# Your Method for Cutting & Keeping Lettuce



## mittshel (May 26, 2010)

We eat salad every night and the challenge of keeping fresh, crisp, green romaine has become a pain.  Will you please share some of your ideas with me on the subject?  Thank you.  Betsy.


----------



## Selkie (May 26, 2010)

Keep it as dry as possible.


----------



## missM (May 26, 2010)

I know plastic bags are anathema now, but if you are like me and often forgt to take your own bags to the supermarket, you will probably receive your vegetables in blue or green bags at the checkout.

I use them to keep my greens fresh and crisp for quite long periods.
Wash the greens and shake dry, then simply put them in the coloured bag, tie loosely and refrigerate.   
Works for me every time.


----------



## babetoo (May 26, 2010)

i only buy living butter lettuce. and i tear off what i need rather than cut it. it will be fresh crisp for a month.

i might buy the odd bag of ready to eat bags of various lettuce, only if i have company and will use it all for one meal.


----------



## spork (May 27, 2010)

I wrap lettuces in paper towel.  It absorbs moisture and keeps them dry.  When the paper towel dampens, I re-wrap with fresh paper towel.  It helps.


----------



## Alix (May 27, 2010)

Don't cut any lettuce, tear instead, wrap in paper towel and then in a ziploc to keep it fresh.


----------



## DaveSoMD (May 27, 2010)

I use the paper towel trick also.  Wash, spin dry, pat dry, wrap in paper towel and keep in a bag.


----------



## ChefJune (May 27, 2010)

The secret (not really a secret ) is to NOT wash your produce until you are ready to use them. Water is their friend only when they are in the ground.  After picking, water just abets their rotting.

I bring home my greens and wrap them loosely in paper towels, then into the crisper. When ready to use, I wash them, and dry them as well as possible, if they're for salad. If I'm sauteing, I just shake them dry.

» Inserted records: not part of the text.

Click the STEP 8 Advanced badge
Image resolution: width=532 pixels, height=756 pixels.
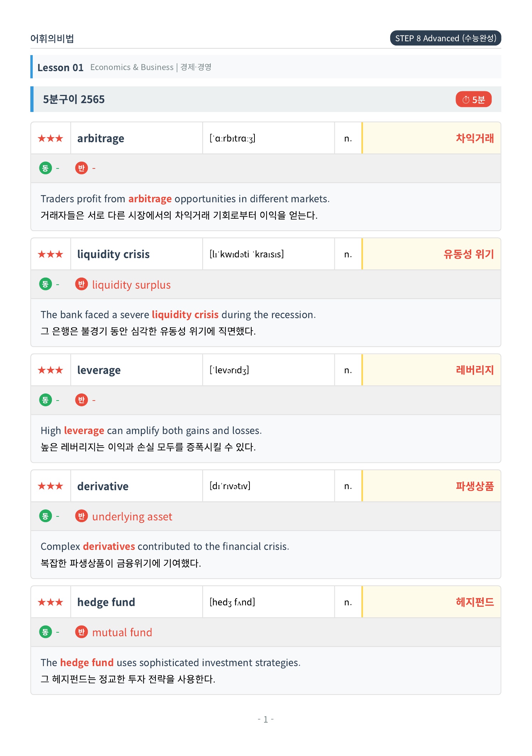[445, 38]
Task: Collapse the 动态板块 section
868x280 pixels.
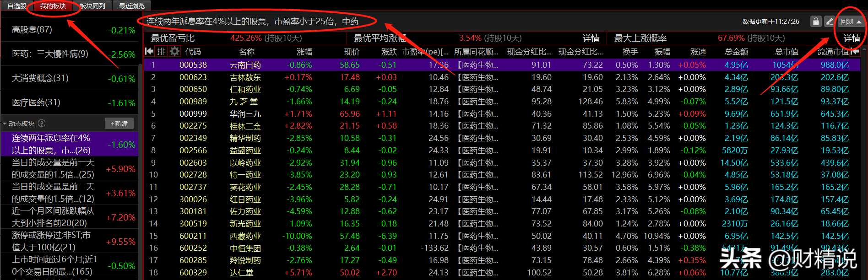Action: [5, 124]
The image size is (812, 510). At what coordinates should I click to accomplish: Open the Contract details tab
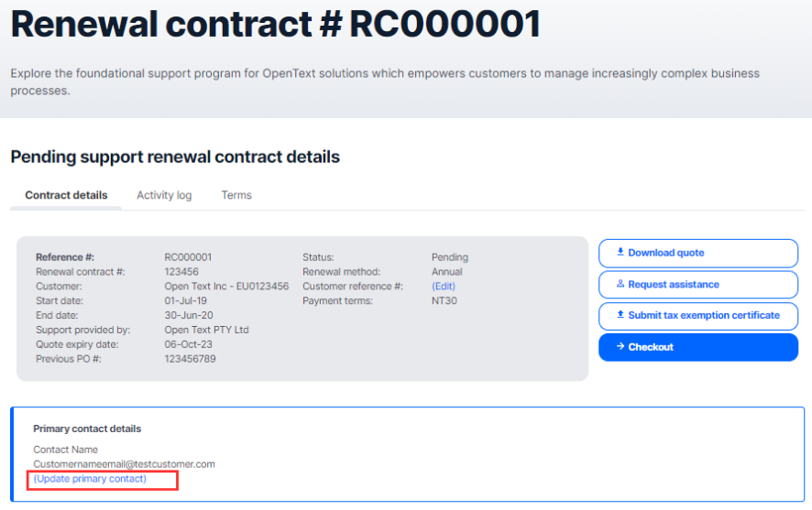(66, 195)
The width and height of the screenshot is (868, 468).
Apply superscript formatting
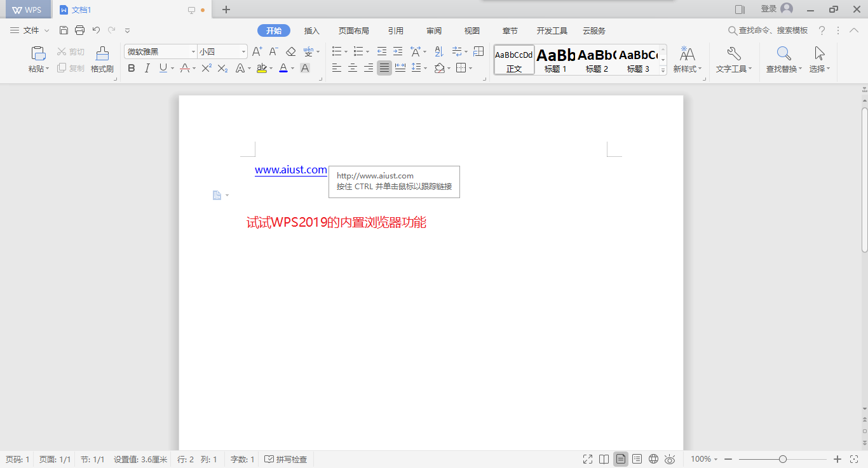tap(206, 68)
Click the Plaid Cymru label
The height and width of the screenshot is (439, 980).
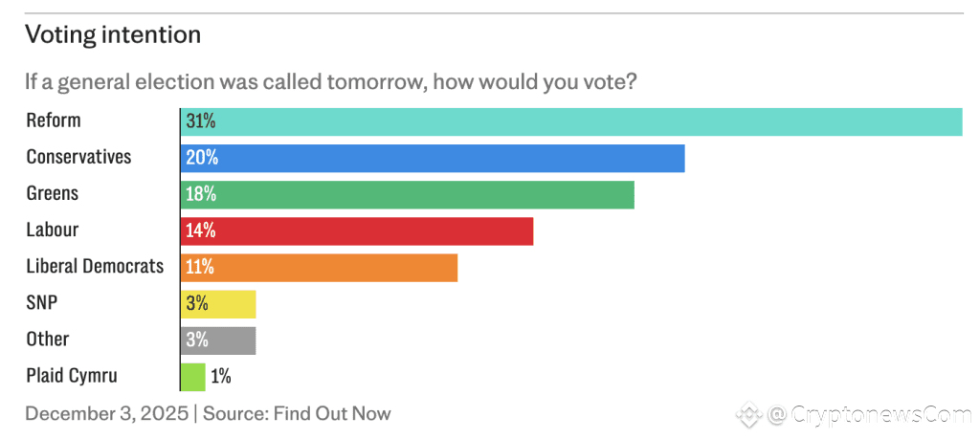[x=72, y=376]
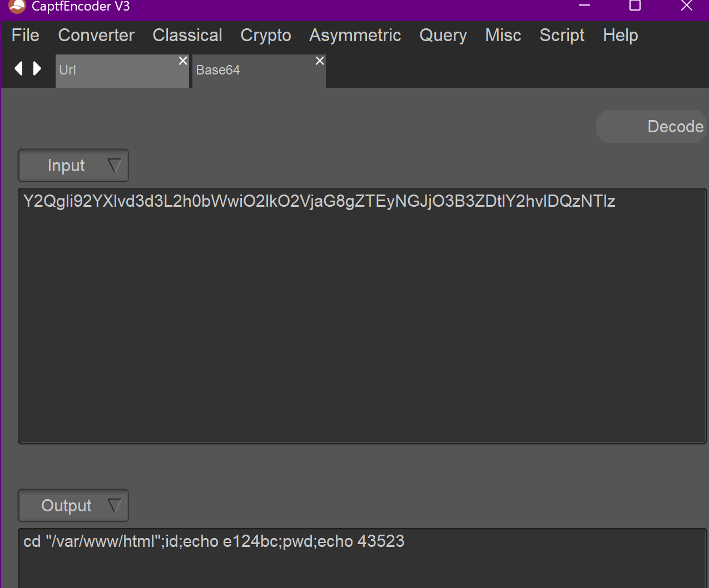Open the Converter menu

coord(96,35)
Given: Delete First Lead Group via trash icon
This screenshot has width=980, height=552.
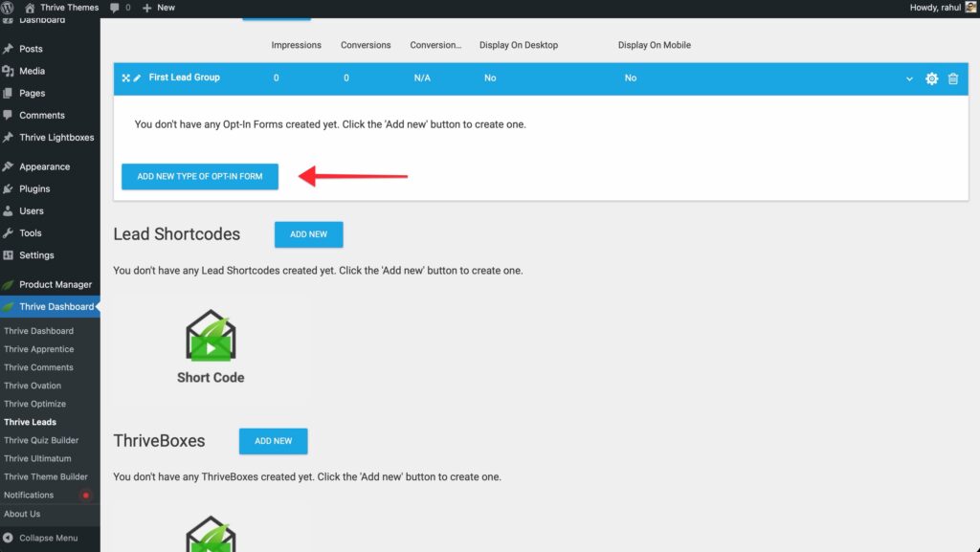Looking at the screenshot, I should coord(953,78).
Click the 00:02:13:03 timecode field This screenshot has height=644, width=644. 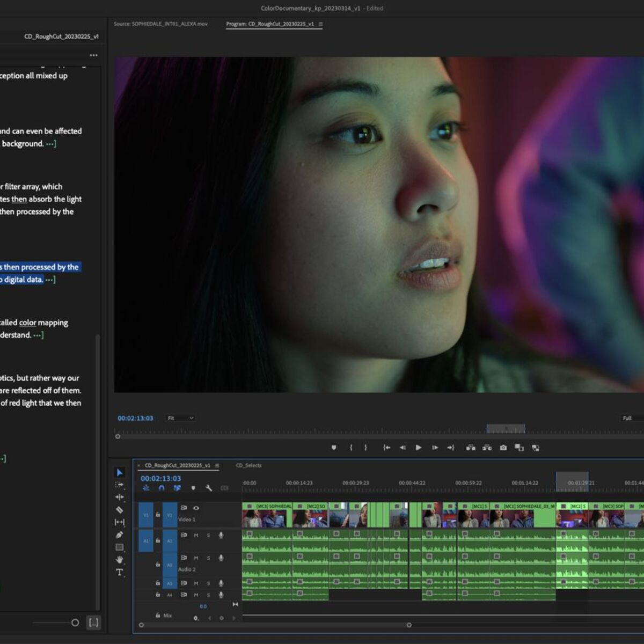pos(160,477)
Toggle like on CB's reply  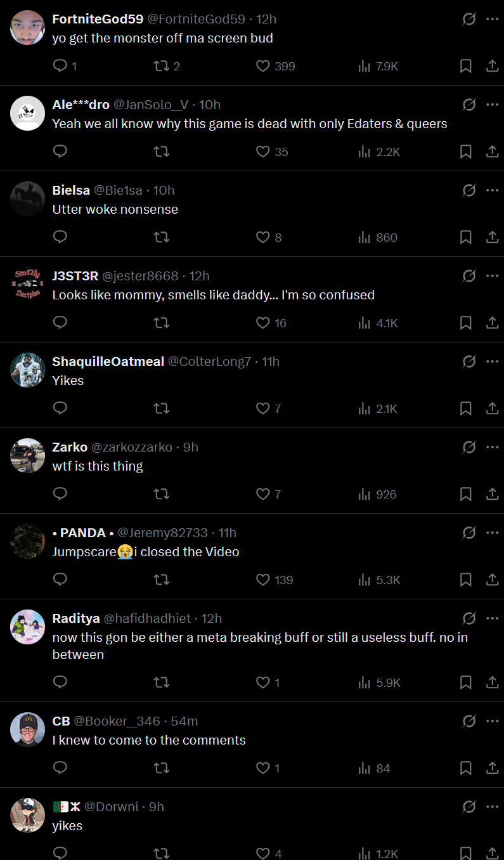point(268,768)
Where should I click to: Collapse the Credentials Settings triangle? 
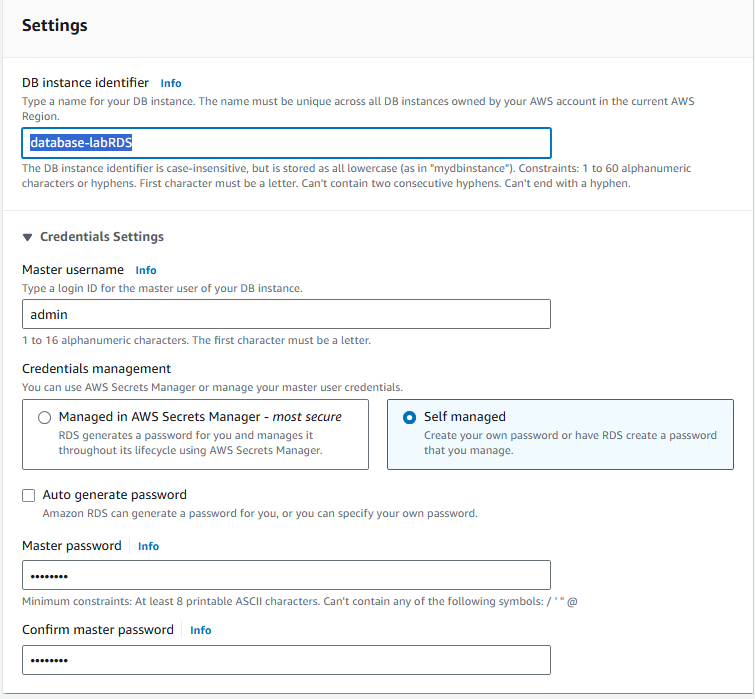tap(27, 237)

Depends upon how fresh the veggies are when they go into the crisper, but most of the produce from the Greenmarket will keep up to 2 weeks that way.


----------



## ChefJune (May 27, 2010)

Alix said:


> Don't cut any lettuce, tear instead, wrap in paper towel and then in a ziploc to keep it fresh.


 
mmm. I don't tear the lettuce until it's salad time. Otherwise it runs the risk of getting brown edges.


----------



## missM (May 27, 2010)

I'm afraid I have little faith in crispers. Most things I put in mine, turn into liquid fertilizer in no time at all. They are terribly efficient that way I find Lots of people I know, term them "rotters"

If anyone has some hints on how to prevent this situation, apart from keeping them scrupulously clean - which I do - please let me know


----------



## CherokeeRose (May 27, 2010)

If I know I am going to use the lettuce quickly then I go ahead and cut it up and store it in the fridge in water that I add just a pinch of salt to.  Then when it is time to use the lettuce I use a colander and pour the lettuce into it.  Rinse it off to get off excess salt water and then put it on paper towels and pat dry.  Of course lettuce goes quickly in our family.  Salads are an everyday meal.  Lunch and dinner and sometimes a late night snack.


----------